• [Assignment] Where the line containing "This screenshot has height=440, width=711." appears, start repeating, and continue exactly through the last line below, adding nothing. Include no pictures.

• [Data in this exercise]
● ● ●

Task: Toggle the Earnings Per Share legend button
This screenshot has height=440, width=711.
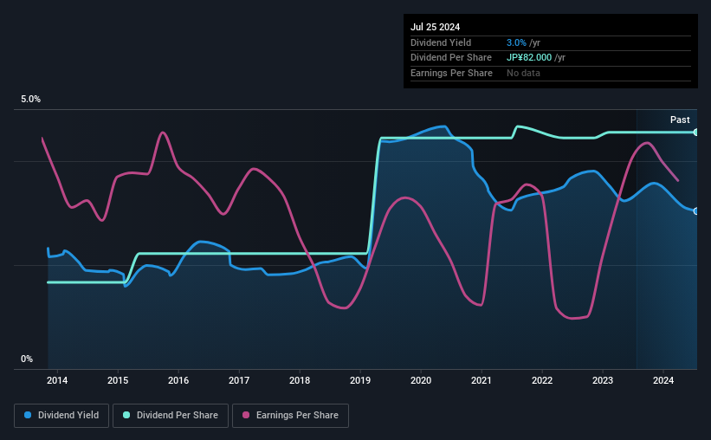Action: point(290,416)
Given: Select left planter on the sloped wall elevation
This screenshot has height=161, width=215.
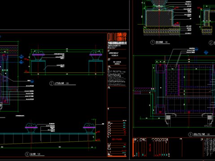Looking at the screenshot, I should pyautogui.click(x=31, y=128).
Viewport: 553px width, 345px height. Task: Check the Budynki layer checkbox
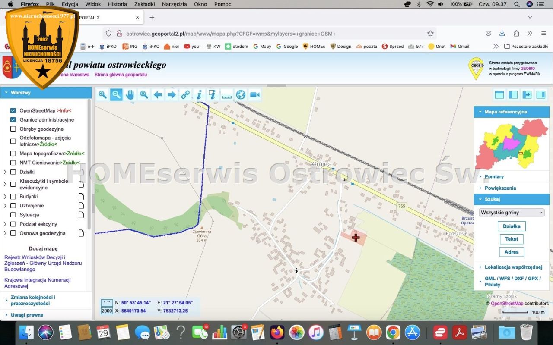[x=13, y=196]
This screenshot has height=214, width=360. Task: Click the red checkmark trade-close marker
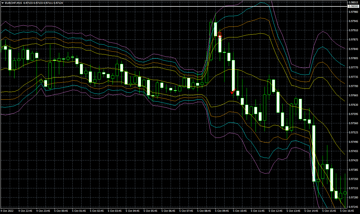pos(233,92)
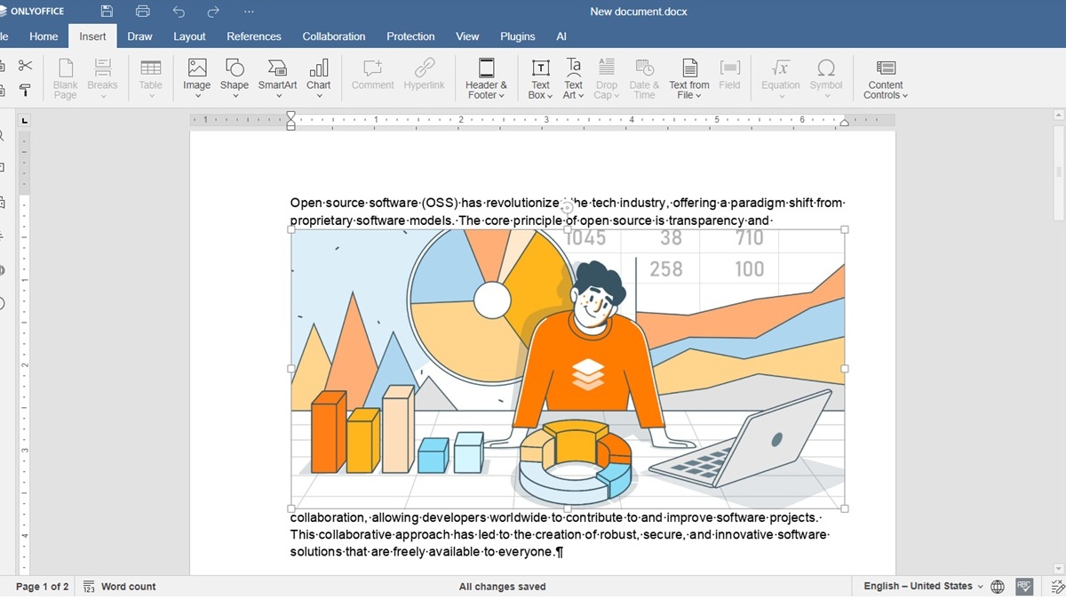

● ● ●

• [Answer section]
This screenshot has height=440, width=711.
Action: point(290,416)
Given: Select left planter on the sloped wall elevation
This screenshot has height=161, width=215.
Looking at the screenshot, I should pyautogui.click(x=31, y=128).
Viewport: 553px width, 345px height. Task: Check the Budynki layer checkbox
[x=13, y=196]
This screenshot has height=214, width=360. Task: Click the red checkmark trade-close marker
pos(233,92)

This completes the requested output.